La terza voce, rivolgendosi verso il Cielo afferma: «Perché rugiada di luci è la Tua rugiada».
Tutti all'unisono diranno: «E la terra farà cadere le ombre».
«Rivivranno i Tuoi morti » è indirizzato ad Israele;
«I miei caduti risorgeranno » è la fiduciosa certezza dell'uomo» ;
«Si desteranno ed esulteranno» si riferisce alla resurrezione che porterà ad una nuova vita spirituale dell'uomo, durante la quale i risorti si dedicheranno ad esercizi di devozione ed al canto di inni e lodi al S-gnore;
«la Tua rugiada» riflette il principio vivificante che D-o riporta i morti alla vita come la rugiada vivifica la vegetazione; «rugiada di luci» è la rugiada spirituale che discenderà sui morti per riportarli alla vita.

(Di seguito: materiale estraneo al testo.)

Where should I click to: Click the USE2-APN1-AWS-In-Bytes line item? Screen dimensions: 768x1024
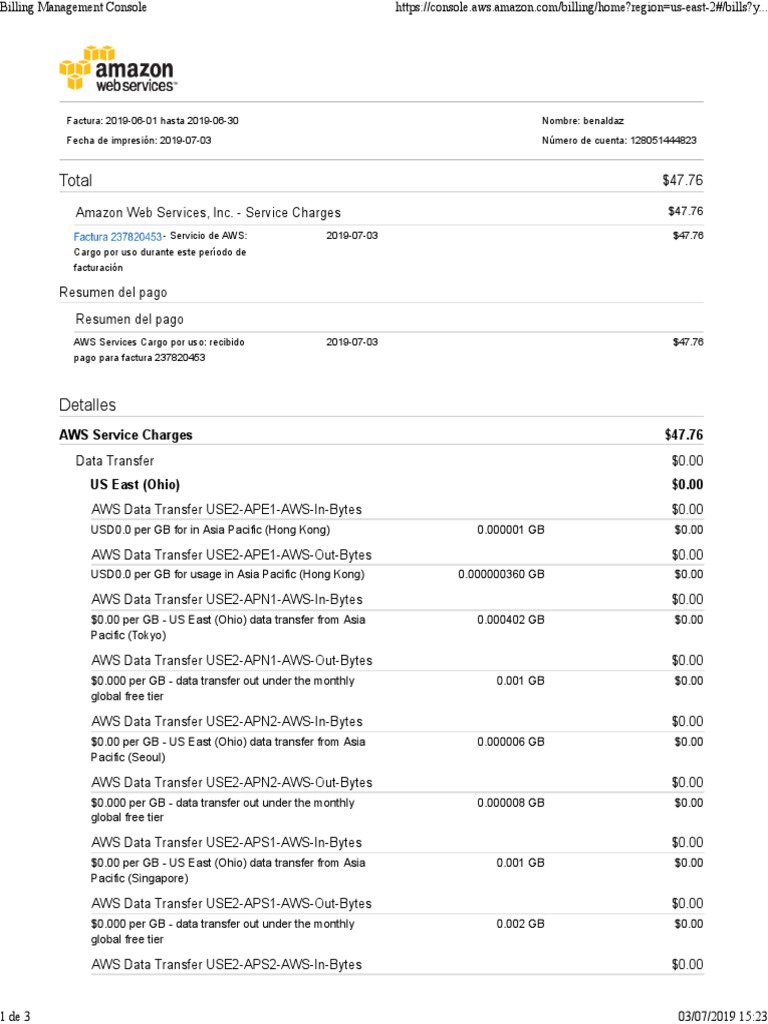tap(226, 599)
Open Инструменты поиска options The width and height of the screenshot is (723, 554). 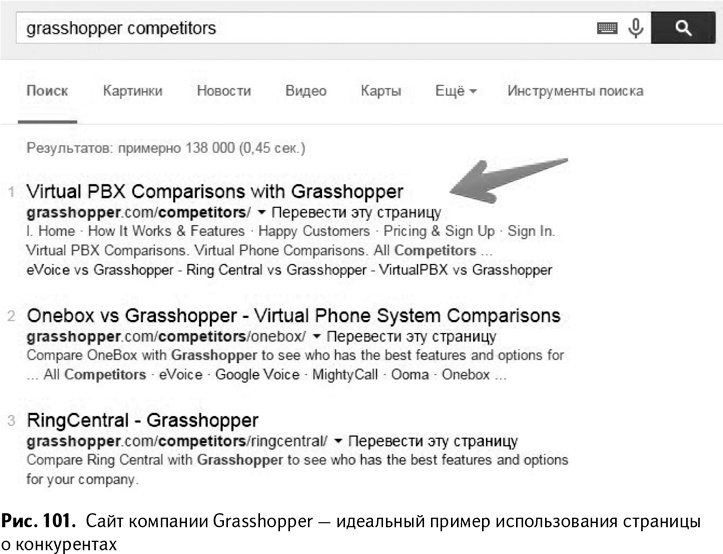(575, 91)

Il Talmud Sanhedrin aggiunge: «E non torneranno più alla terra».
La vita sarà eterna.
«Quelli che dormono nella polvere della terra si desteranno gli uni per la vita eterna, gli altri per l'obbrobrio, per una eterna infarnia» (Daniele XII-2).
Il Bar Mizvà perciò deve essere invece un punto di partenza nello studio, nella preghiera e nell'azione.
L'unica imperitura realtà nella vita dell'uomo sono le sue scelte ed azioni d'amore. Tutto il resto, come dice l'Ecclesiaste, è solo vanità.
Ricordarsi, ogni giorno della vita, salvo i Sabati e parte delle festività, di indossare con orgoglio, quale protezione della vita, i tefillìn, le due scatole di cuoio nero che contengono, scritto su pergamena, lo Shemà, sintesi dei Dieci Comandamenti e proclamazione dell'Unità ed unicità di D-o.
In tal modo si conformerà alla legge di Mosè laddove dice: « Legherai queste parole sul tuo braccio come simbolo e saranno per frontali tra i tuoi occhi », s'intende con ciò dedicare quotidianamente il braccio, il cuore e il cervello a D-o e significando altresì nel modo più eloquente la sentita e orgogliosa appartenenza ad Israele.
L'uomo non deve mai abbandonare la Torà, e particolarmente il « Chummash », o cinque libri libri di Mosè, che vengono letti ogni anno in quelle magnifiche palestre di studio, che sono le Yeshivot e le sinagoghe di tutto il mondo.
Il Pentateuco è diviso in 53 sezioni, o Parashòt settimanali, ognuna delle quali caratterizza e dà il nome, in tutte le latitudini, ad ogni particolare «shabbat».
Le Parashòt, e parte di esse, si recitano ogni anno, senza mai interrompere la lettura, il sabato, il lunedì e il giovedì di ogni settimana, perché la Torà non ci manchi mai per più di tre giorni, e possa integrarsi in tutti gli anni della nostra vita di adulti, ed essere costantemente rivissuta, oltre che riletta.
Ogni anno le Parashòt possono ricommentarsi dalle più svariate angolazioni e dischiudere verità e riflessi di luce che, più di ogni altra cosa al mondo, ci avvicinano a D-o e ci pongono in uno stato di emozione e di autentica estasi.